# 'OIL' Limited, towing company.



## tony Allard (Jan 25, 2009)

Hi all, i have been looking for pics of tugs and info on the company called 'oil' ltd.

I was once looking in the book 'TUGS TODAY' by Master Jack Gaston and saw a pic of an 'OIL' LTD tug, i just cant seem to find any info or fleet-list for the company.

Any help would be greatly appreciated.

Thank You.

Tony.


----------



## BillH (Oct 10, 2007)

tony Allard said:


> Hi all, i have been looking for pics of tugs and info on the company called 'oil' ltd.
> 
> I was once looking in the book 'TUGS TODAY' by Master Jack Gaston and saw a pic of an 'OIL' LTD tug, i just cant seem to find any info or fleet-list for the company.
> 
> ...



In an earlier form the company was Ocean Inchcape Ltd = OIL 

They specialised more in oil rig support vessels and mooring vessels rather than pure tugs.
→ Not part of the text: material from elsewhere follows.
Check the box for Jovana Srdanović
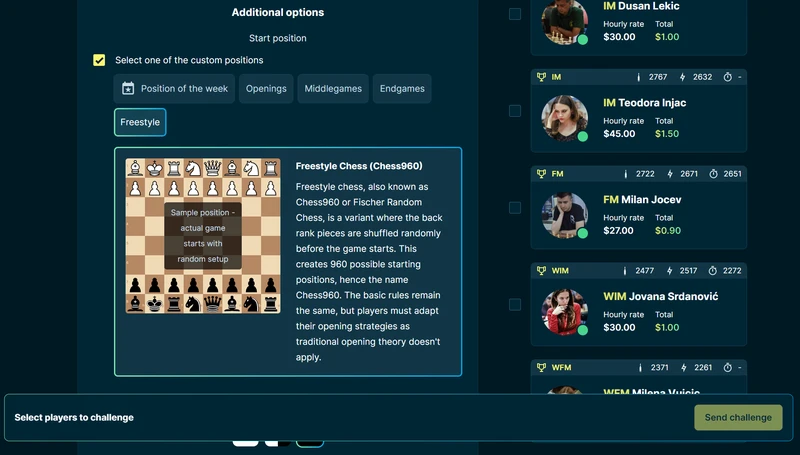Screen dimensions: 800x455 point(515,305)
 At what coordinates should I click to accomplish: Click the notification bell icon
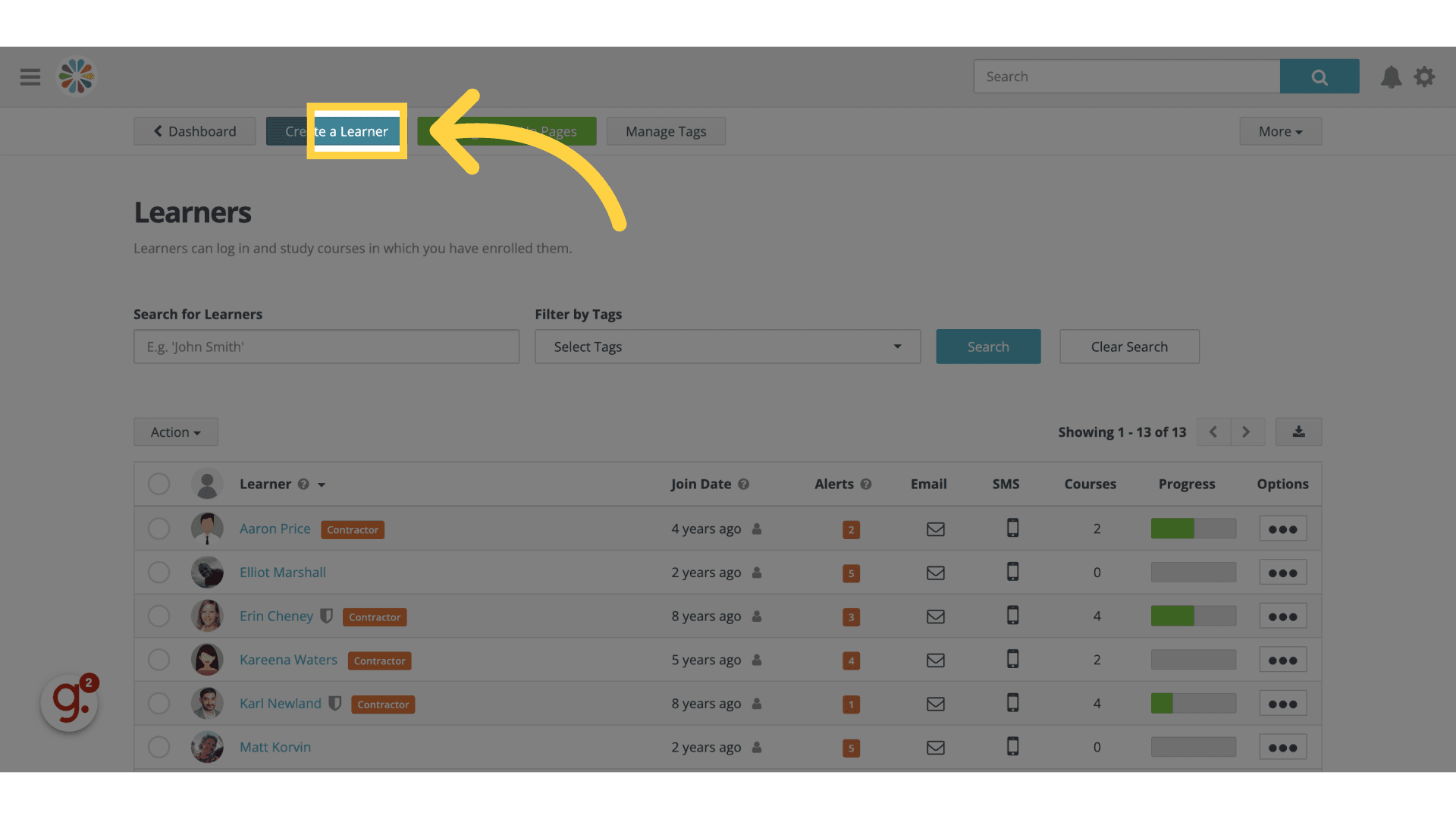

With a few exceptions their fleet name was prefixed with OIL ......

Later they were involved with Offshore Supply Association =OSA


----------



## todd (Jan 24, 2009)

BillH said:


> In an earlier form the company was Ocean Inchcape Ltd = OIL
> 
> They specialised more in oil rig support vessels and mooring vessels rather than pure tugs.
> 
> ...


The 'OIL PROVIDER'was later Owned/Managed by Tidewater but kept the same name.
Attached another of OIL vessels.(Tug/Line Boat)

Jim


----------



## tony Allard (Jan 25, 2009)

Thanks Bill and Todd, info and pics will be helpful.


----------



## BillH (Oct 10, 2007)

tony Allard said:


> Thanks Bill and Todd, info and pics will be helpful.


Tony,

For some reason I am being told by the site system that you do not receive Private Messages, so if you send me one with an e-mail address I may be able to help with some infomation, that is if I can locate my old back-up disk with it on.

I was compiling their fleet details a few years ago but it fell by the wayside.

Bill


----------



## orkneyman (Jan 8, 2006)

Bill.
If your interested i have the OIL history list from 1971-1995, the 25 years of OIL before they were bought over by Tidewater.
Alan


----------



## BillH (Oct 10, 2007)

orkneyman said:


> Bill.
> If your interested i have the OIL history list from 1971-1995, the 25 years of OIL before they were bought over by Tidewater.
> Alan


Thanks for the offer. 

If it is the A4 casebound of about 40 pages produced by the company then I have had the use of a copy from an associate. That had a selection of photographs and a basic fleet list at the rear.

If not then yes I would be interested. 

Bill


----------



## tony Allard (Jan 25, 2009)

thanks all who can help. i'll send you a pm Bill.


----------